Grund für den Rückschritt bei Ladestationen von kWh- auf Minutenabrechnung war damals das Eichrecht in der EU. Dieses will, dass man den Verbrauch direkt an der Ladesäule ablesen können muss, so wie beim Tanken von Benzin oder Diesel an der Tankstelle. In Österreich fehlen aber mancherorts noch die zertifizierten Geräte, und die Betreiber warten seit nunmehr vier Jahren darauf, dass sich endlich etwas bewegt. Die Branche wartet darauf, dass das Bundesamt für Eich- und Vermessungswesen (dem Bundesministerium für Arbeit und Wirtschaft zugeordnet) eine neue Verordnung erlässt, damit rechtliche Klarheit herrscht.

„Die verbrauchsabhängige Abrechnung ist absoluter Kund“innen-Wunsch. Das wissen wir aus allen Befragungen. Derzeit gibt es allerdings Hürden für eine rechtssichere Umsetzung dieser Form der Abrechnung, da trotz jahrelanger Forderung der Branche noch keine Anpassung des Eichrechts erfolgt ist“, heißt es seitens Wien Energie. „Eine Abrechnung nach Kilowattstunden an unseren Ladestationen wäre technisch schon jetzt möglich, aufgrund des unsicheren Rechtsrahmens muss aber die Einführung solcher Tarife sehr gut abgewogen werden. Es ist auch unser Wunsch, unseren Kund:innen derartige Tarife anbieten zu können und wir arbeiten im Hintergrund daran. Was es jedenfalls braucht, ist ein praktikabler Rechtsrahmen, der eine kWh-Verrechnung an bestehenden Ladestationen erlaubt.“

Unfaire Verrechnung mit Nachteilen für Kund:innen

Die Minuten-Abrechnung, die derzeit vorherrscht (auch wenn es mittlerweile kWh-Abrechnung bei einzelnen Anbietern gibt) hat ihre Tücken. Denn bei tieferen Temperaturen haben E-Autos generell längere Ladezeiten, wie der ÖAMTC hinweist – und das resultiert dann bei Minutentarifen in höheren Kosten, obwohl man nicht mehr kWh lädt. Oder der andere Fall: Die Ladestation gibt hohe Ladeleistungen (=teurerer Minutentarif) her, aber das E-Auto kann nicht mithalten und lädt langsamer. Auch dann zahlt man mehr für die gleiche menge an geladenen KWh. Unfair, meinen viele E-Fahrer:innen.

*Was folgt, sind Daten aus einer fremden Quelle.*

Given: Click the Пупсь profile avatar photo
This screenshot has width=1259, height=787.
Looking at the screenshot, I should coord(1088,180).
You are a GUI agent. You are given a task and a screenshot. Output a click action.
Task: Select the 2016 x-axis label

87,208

Immerhin gibt es bei einigen Energieversorgern – konkret der Linz AG und den Illwerken in Vorarlberg – bereits alternativ die kWh-Abrechnung. Und siehe da, es könnte sogar Bewegung in die Sache kommen. Denn die EVN, also der größte Stromversorger Niederösterreichs, kündigte in einem Schreiben an ihre Kund:innen an, dass man im Herbst womöglich auf kWh-Abrechnung umstellen werde.

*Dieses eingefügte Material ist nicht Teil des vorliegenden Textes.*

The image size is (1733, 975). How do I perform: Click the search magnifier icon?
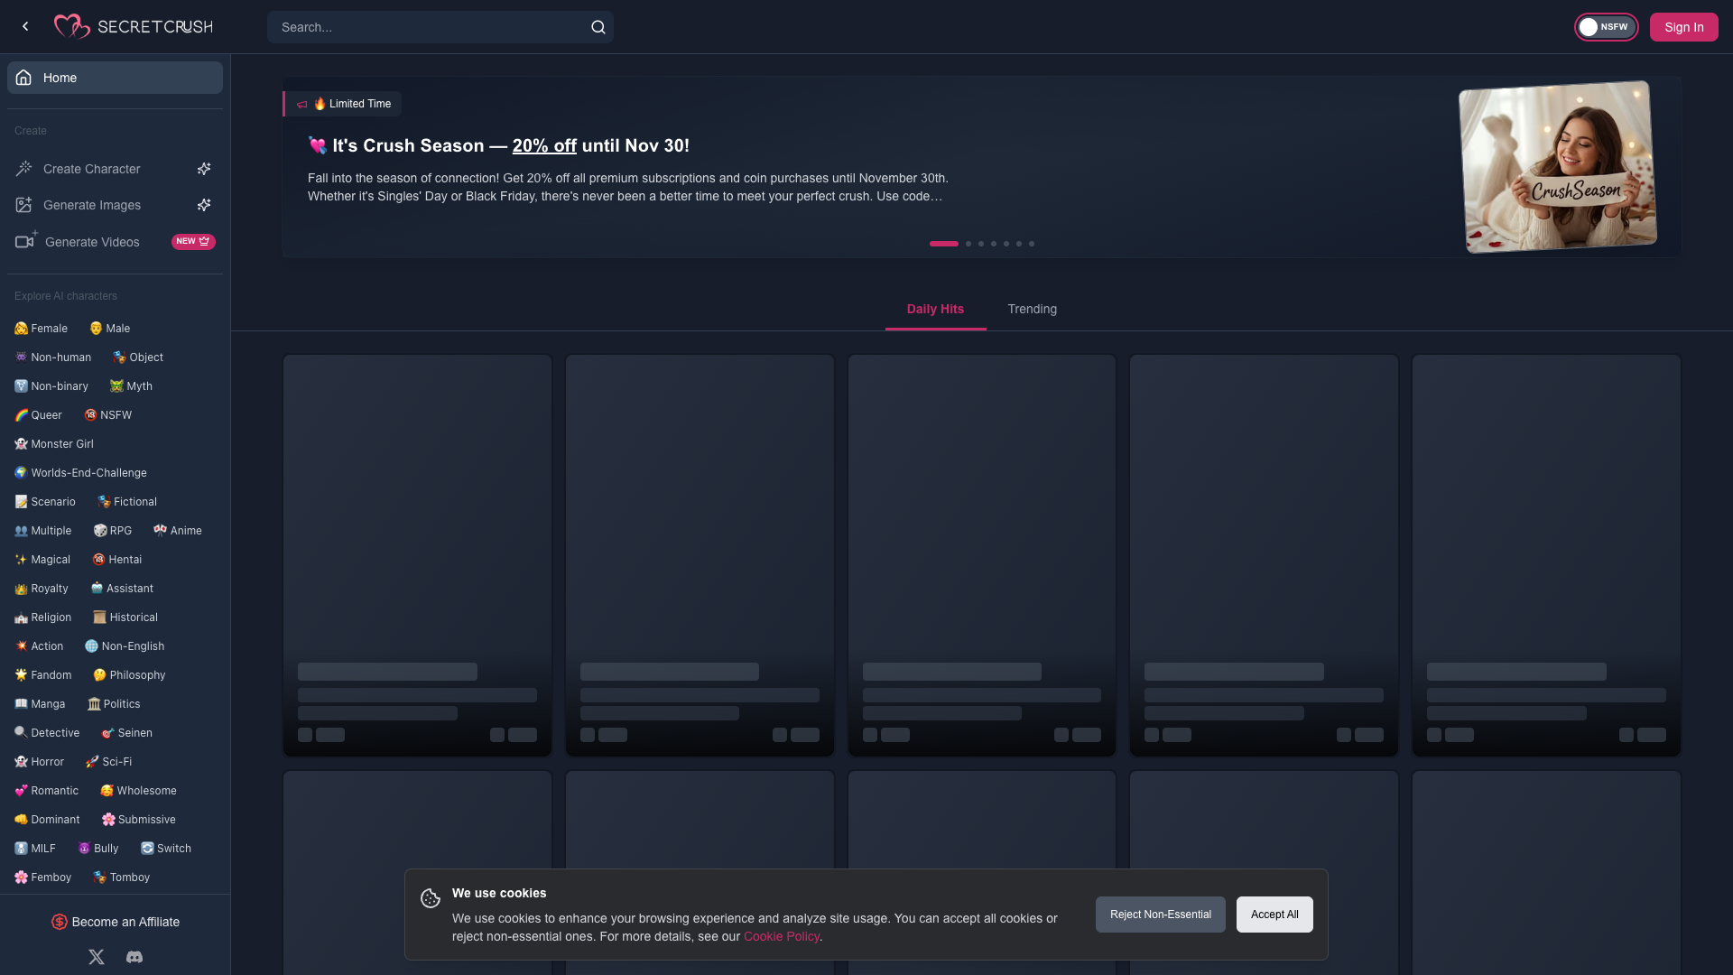pyautogui.click(x=598, y=27)
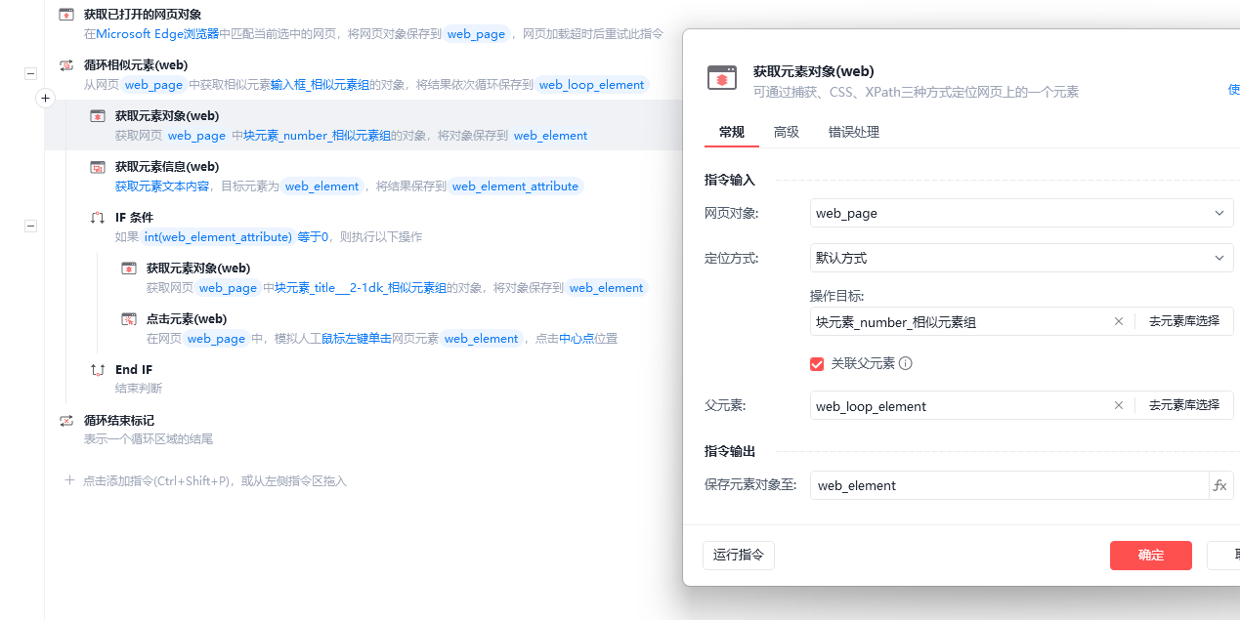1240x620 pixels.
Task: Open the 定位方式 dropdown
Action: tap(1021, 258)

Der Bundesverband für Elektromobilität Österreich (BEÖ) fordert seit Jahren eine Kund:innen-freundliche Abrechnung nach Kilowattstunden (kWh) und hat 2022 bereits eine Stellungnahme abgegeben. Die Forderung damals unter anderem: es brauche eine „rasche Novellierung des Maß- und Eichgesetzes mit ausreichenden Übergangsbestimmungen zum Schutz der bereits bestehenden und geförderten Ladepunkte“. Klar: Bereits ausgebaute Infrastruktur soll ja auch dann weiter funktionieren bzw. erlaubt sein, wenn auf kWh umgestellt wird.

E-Ladestationen: Stellt endlich von Zeittarif auf kWh-Abrechnung um!

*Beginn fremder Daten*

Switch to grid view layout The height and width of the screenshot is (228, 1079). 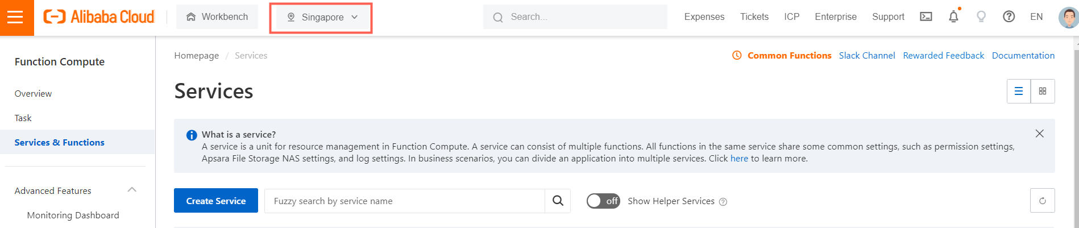[1043, 91]
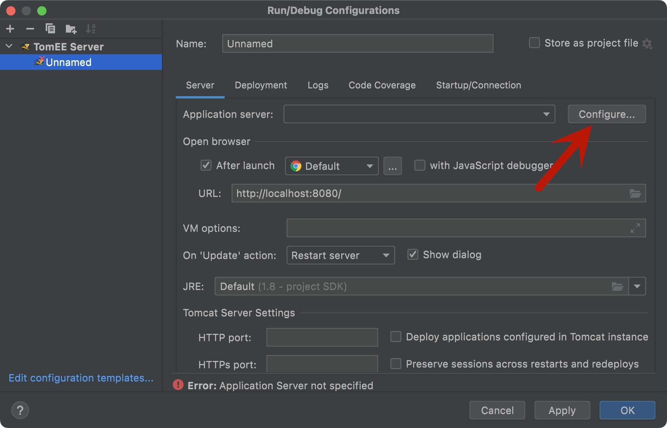
Task: Enable Store as project file
Action: 534,43
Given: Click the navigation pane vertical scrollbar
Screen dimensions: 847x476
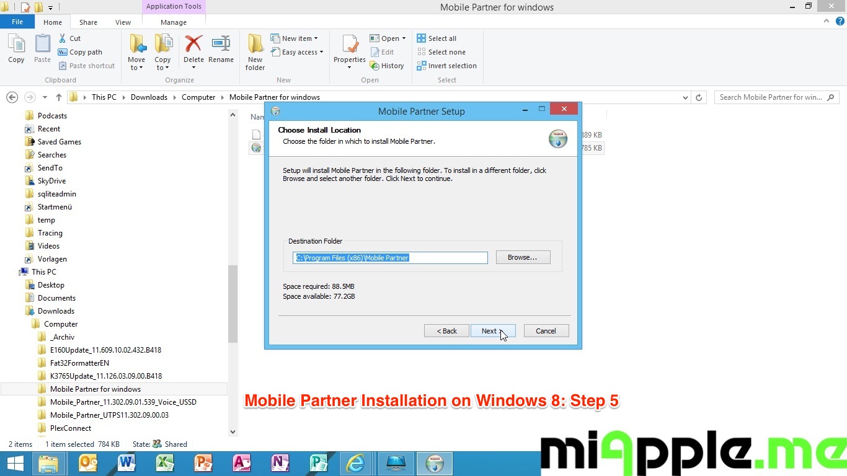Looking at the screenshot, I should coord(233,304).
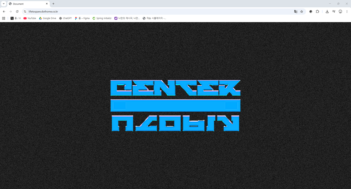The image size is (351, 189).
Task: Reload the current page
Action: pyautogui.click(x=17, y=11)
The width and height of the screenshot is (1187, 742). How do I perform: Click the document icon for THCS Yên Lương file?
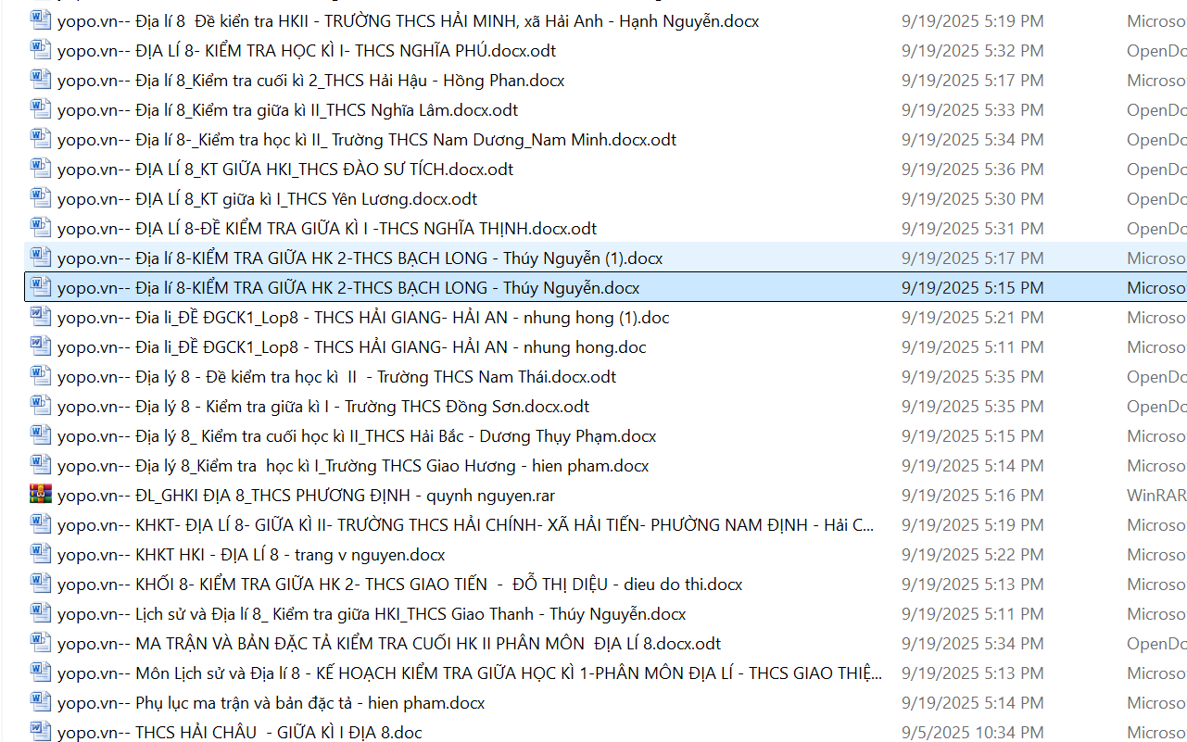[x=40, y=198]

Eine Frage des Displays & 33 Mannjahre

Auch bei Oesterreichs Energie, also der Interessenvertretung der österreichischen E-Wirtschaft, werden Anpassungen im Mess- und Eichrecht seit 2019 gefordert. Damals gab es etwa die Idee, dass man ja die „Anzeige signierter Messdaten auf einem abgesetzten Sichtfenster wie beispielsweise Endgeräten (Smartphone, Tablet, Display im Fahrzeug, etc.)“ ausloten könne – also dass gar nicht da Ladestation ein Display benötigt, um die geladenen kWh anzuzeigen, sondern zum Beispiel eine Smartphone-App.

Doch im Oktober 2022 wurde ein Vorschlag zu einer neuen Verordnung für Eichvorschriften für elektrische Tarifgeräte von eben jener Interessenvertretung heftig kritisiert. Sie sei „keine praxistaugliche Rechtsgrundlage„, um eine energiebasierte Verrechnung bei den bestehenden Ladestationen rasch zu ermöglichen. Da wird zum einen beanstandet, dass da die Begriffe durcheinander geworfen werden (eine „Ladeeinrichtung“ sei eben kein „Ladetarifgerät“), und zum anderen festgehalten, wie kompliziert „Ausnahmsweise Zulassungsverfahren“ seien. Um das zu bekommen und nach kWh abrechnen zu können, müssten bestehende Ladestationen nochmals einer „Eichung im Feld“ unterzogen werden. Weil es aber „weder die notwendigen zertifizierten Stellen noch die notwendigen Prüf- und Messgerätschaften“ gebe, sei das enorm aufwendig. Es bräuchte einen „Ressourcen-Einsatz von rund 33 Mannjahren“.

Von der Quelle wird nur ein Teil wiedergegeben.